Plus de 80 députés travaillistes lui ont publiquement demandé de fixer une date de démission afin que le parti puisse installer régulièrement un nouveau chef.

On est loin de l’époque où Starmer est devenu leader travailliste pour la première fois en 2020, héritant du parti après ses pires élections nationales depuis 1935 sous la direction de son prédécesseur, le vétéran de gauche Jeremy Corbyn.

Il était alors considéré comme une paire de mains sûres, capables d’entraîner les travaillistes plus loin vers le centre.

Aux élections de 2024, il a remporté l’une des plus grandes majorités de l’histoire britannique moderne pour le Parti travailliste avec une offre de stabilité après des années de chaos au sein des conservateurs, qui ont supervisé cinq premiers ministres en huit ans et ont laissé, ce que son gouvernement a appelé, un « trou noir » d’engagements de dépenses non financés dans les finances publiques.

Aujourd’hui, il se bat pour sa survie politique.

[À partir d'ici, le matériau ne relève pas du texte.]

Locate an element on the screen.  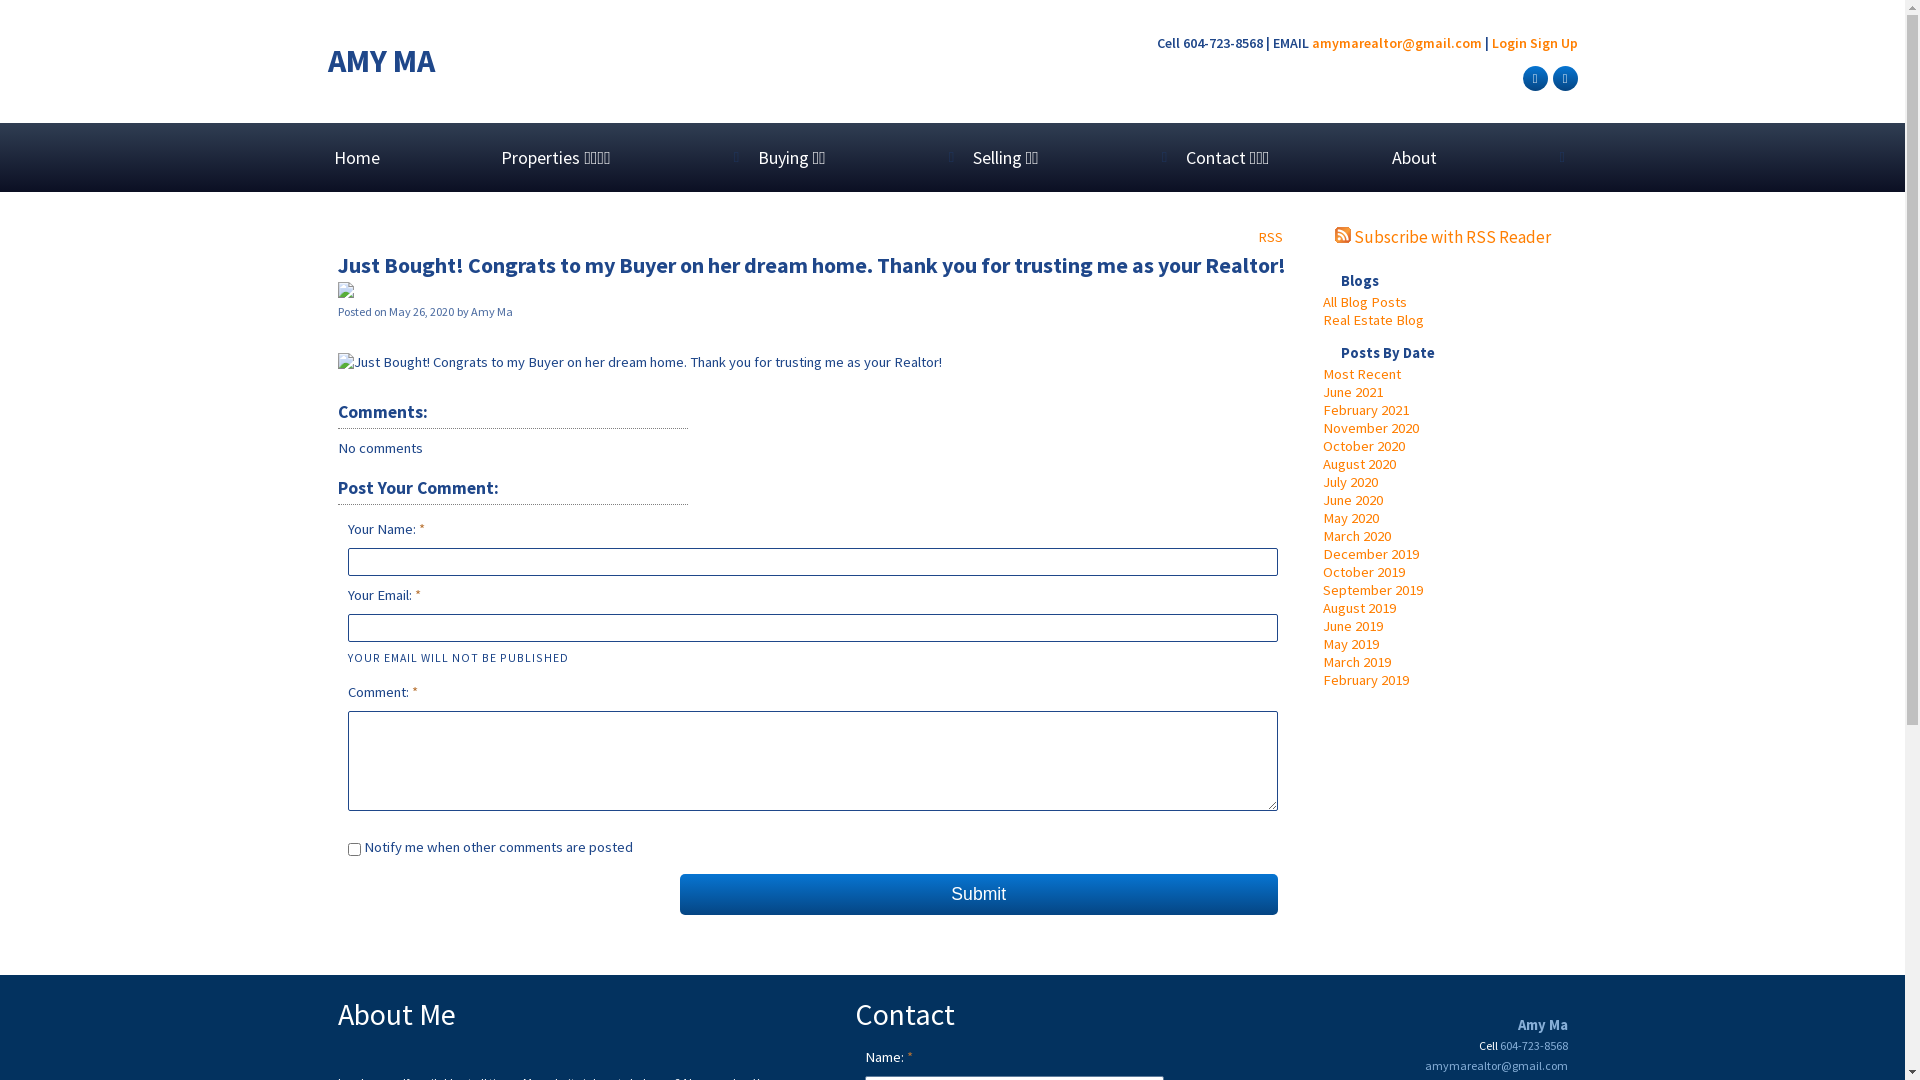
'About' is located at coordinates (1413, 156).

Le Premier ministre britannique Keir Starmer monte dans sa voiture pour repartir après avoir prononcé un discours au Coin Street Neighbourhood Centre à Waterloo, Londres, le lundi 11 mai 2026. (AP Photo/Kin Cheung)Le Premier ministre britannique Keir Starmer monte dans sa voiture pour repartir après avoir prononcé un discours au Coin Street Neighbourhood Centre à Waterloo, Londres, le lundi 11 mai 2026. (AP Photo/Kin Cheung)
Le Premier ministre britannique Keir Starmer monte dans sa voiture pour repartir après avoir prononcé un discours au Coin Street Neighbourhood Centre à Waterloo, Londres, le lundi 11 mai 2026. (AP Photo/Kin Cheung) Crédit: Kin Cheung/PA

Lundi, Starmer s’est à nouveau engagé à maintenir le cap, affirmant que céder aux appels à son départ conduirait au genre de chaos qui tourmente la Grande-Bretagne depuis que le pays a voté pour le Brexit en 2016.

Il est généralement plus difficile pour les députés travaillistes de destituer le Premier ministre que pour le Parti conservateur.

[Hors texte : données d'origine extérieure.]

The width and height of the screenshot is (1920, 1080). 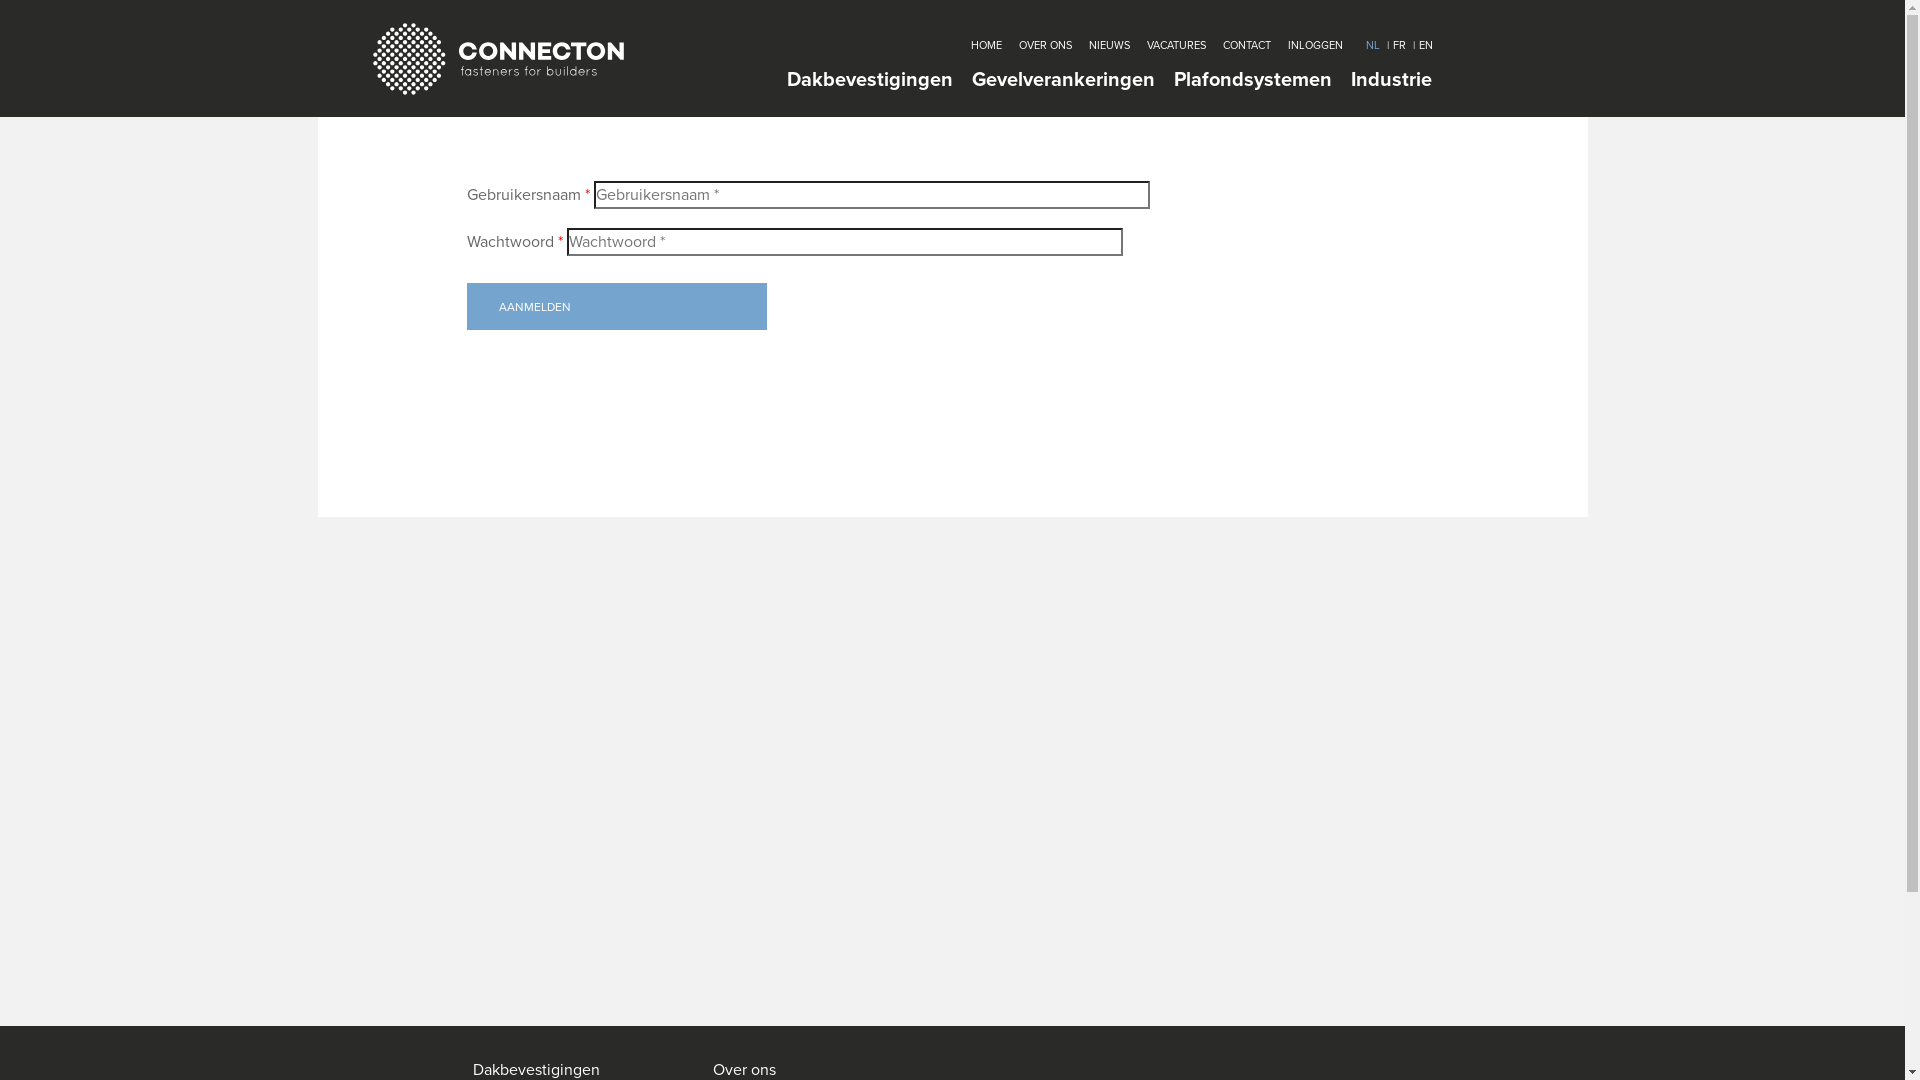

Bien que des dizaines de députés travaillistes aient probablement exprimé leur mécontentement à l’égard de Starmer, 81 d’entre eux devraient se contenter d’un seul candidat pour déclencher une élection.

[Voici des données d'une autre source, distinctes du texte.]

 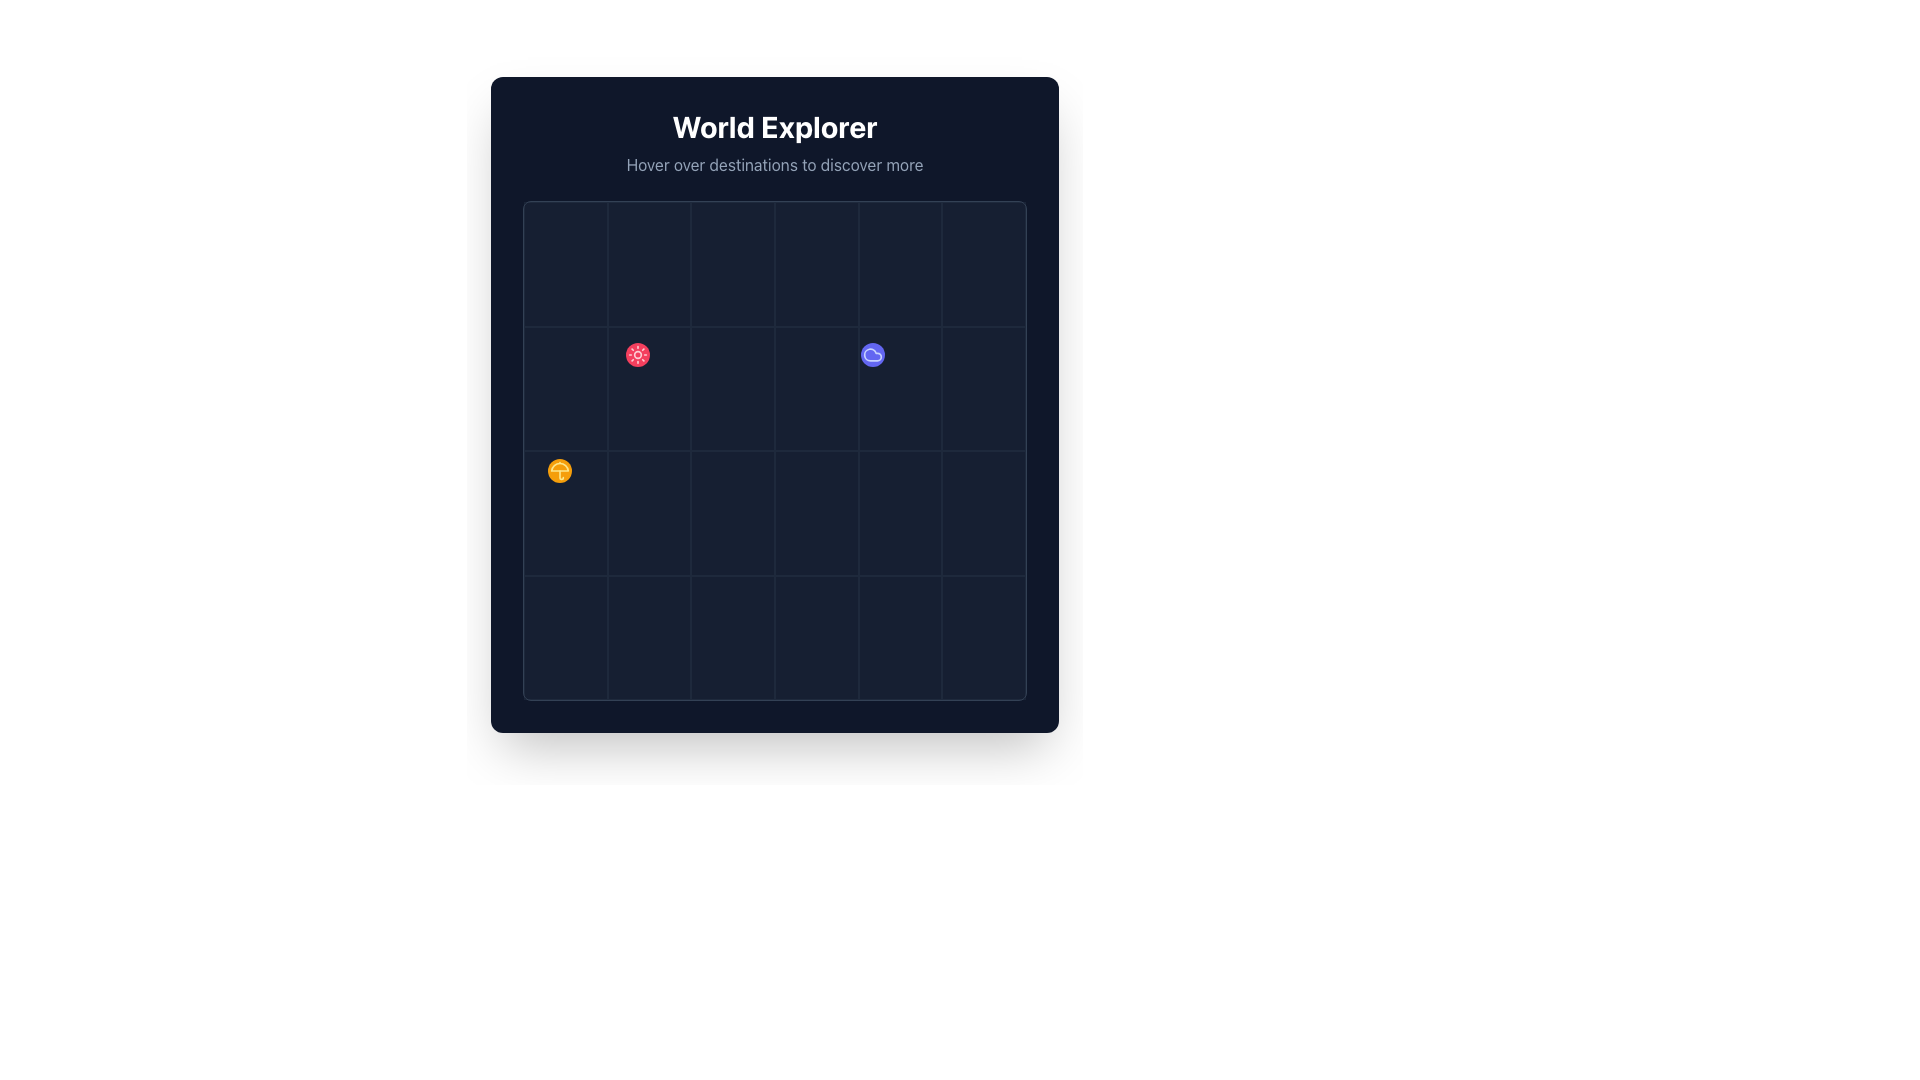 I want to click on the circular rose-red button with a sun-like icon located in the second column and second row of the grid layout, so click(x=657, y=353).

Retirer Starmer maintenant – ou le forcer à fixer une date de départ – favoriserait probablement le ministre de la Santé, Wes Streeting, qui est en mesure d’agir en premier.

D’autres challengers, le maire du Grand Manchester, Andy Burnham, et l’ancienne vice-Première ministre Angela Rayner, ont du mal à se présenter, tous deux considérés comme les favoris de la gauche modérée du parti.

Burnham n’a pas de siège au Parlement et Rayner n’a pas encore résolu les problèmes fiscaux qui le verront démissionner de ses fonctions en 2025.